Dots in Pac-Man are background tiles (tiles) that are erased when Pac-Man eats them. The flickering of "Energizers" (Energizer), which give Pac-Man strength, is performed by staining these cells black and then white every few frames. But these objects do not move, they can only be removed or replaced.

The problem with characters' tile graphics is that it cannot move smoothly. It is located on the grid, so a moving background object will not be able to move around the screen smoothly, as Pac-Man and ghosts do. It can only move between grid cells. It is impossible to move a part of the grid space, it is either there or not.

Well, yes, it is interesting. But so what?

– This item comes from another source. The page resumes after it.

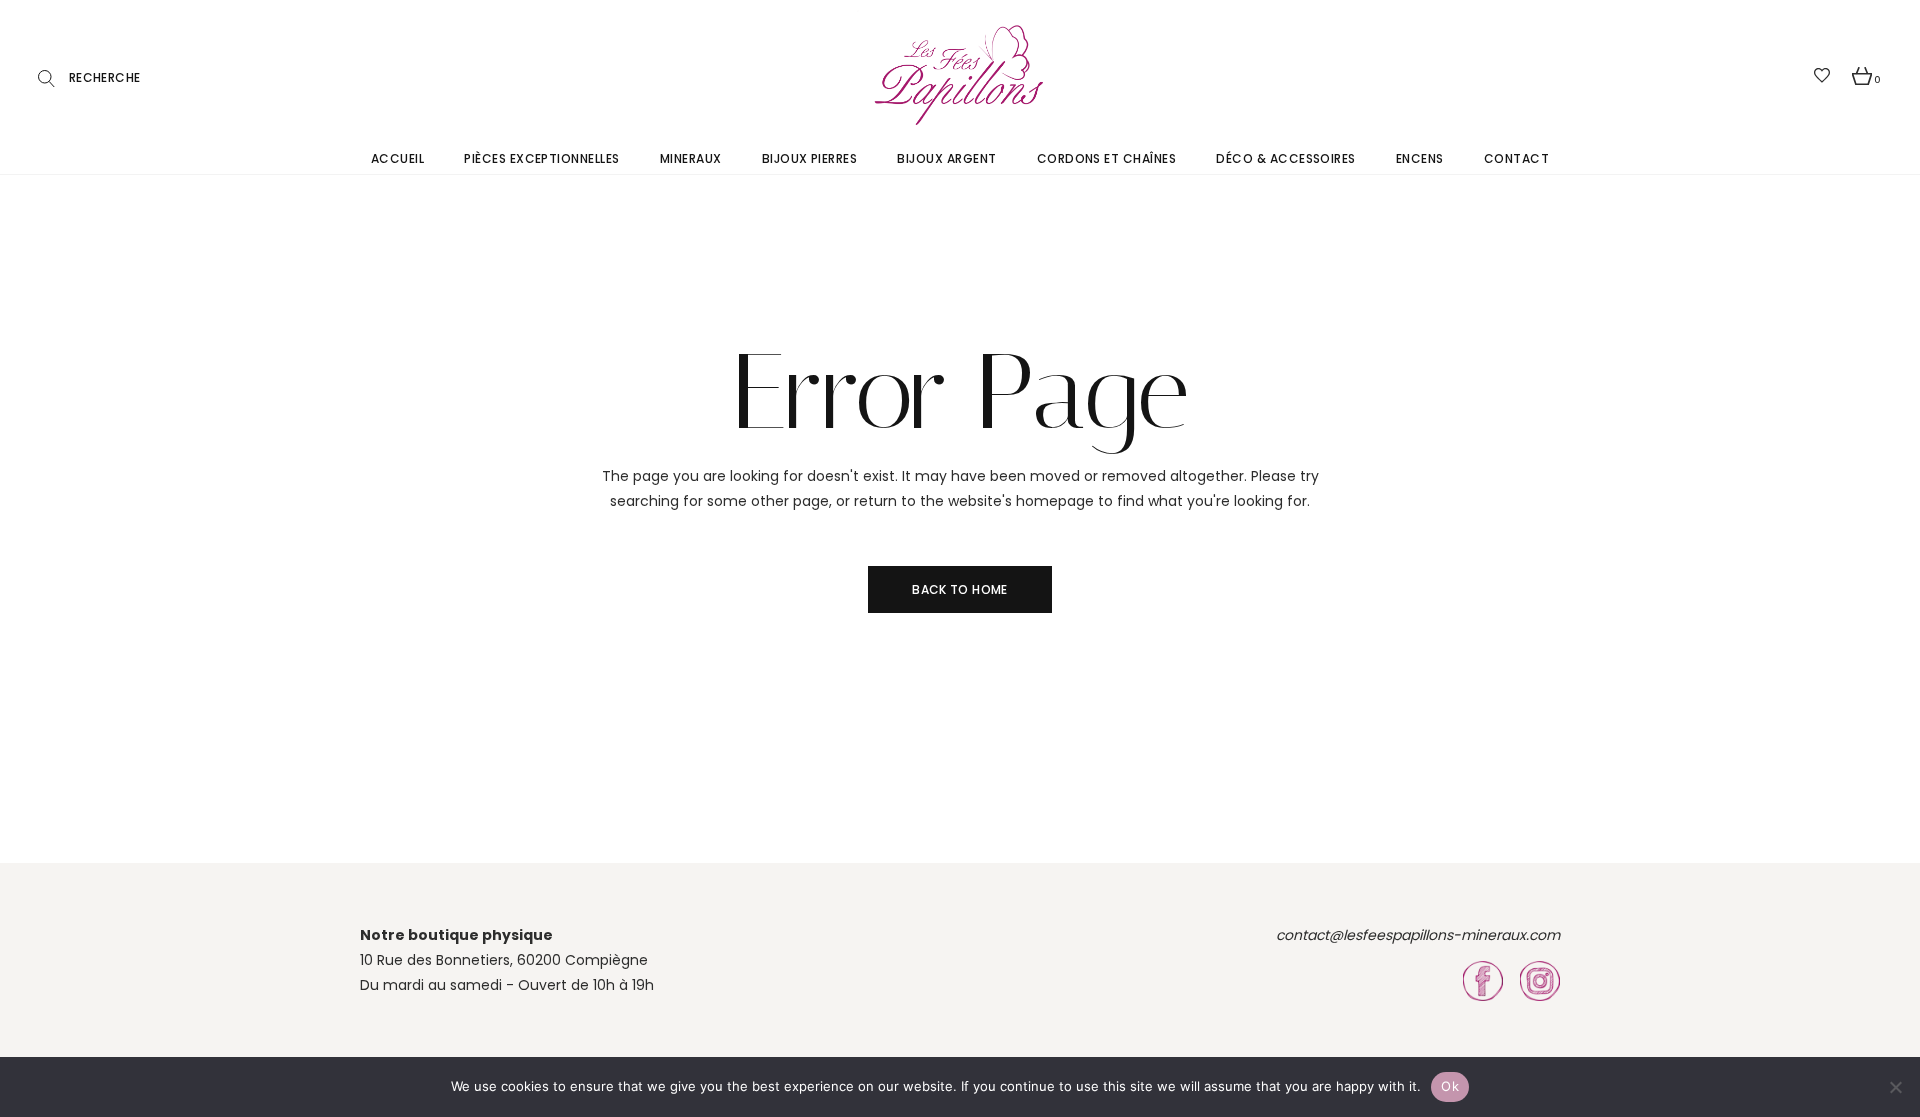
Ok (1450, 1086)
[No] (1895, 1087)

Basics of the world Pac-Man


In my childhood I wrote small games on Microsoft BASIC for my Commodore 64. This implementation of BASIC had problems. The programs were executed slowly and almost did not use the computer’s sound and graphic resources that were amazing for their time. If you wanted to do something with graphics and sound, you had to learn the cryptic technical commands of direct memory access, called POKE, or learn to write in machine code.

One way out was to use character objects instead of the sprite graphics system, as I described above. Objects made jumps the size of a tile, but it was much easier to work with them. It was possible to start creating a game using character graphics, and then, when the project was already big and serious, and he wanted to show people to switch to using hardware sprites.

An object in memory could still jump in the same increment of eight pixels, but the player could not see it. All he saw was a shimmering sprite image that could have been larger than the character tile and hid what was actually happening. Approaching programming wisely, one could interpolate the position of the sprite, so that its movement seemed smoother. If you did well enough, the player never noticed the difference. The truth would know only you.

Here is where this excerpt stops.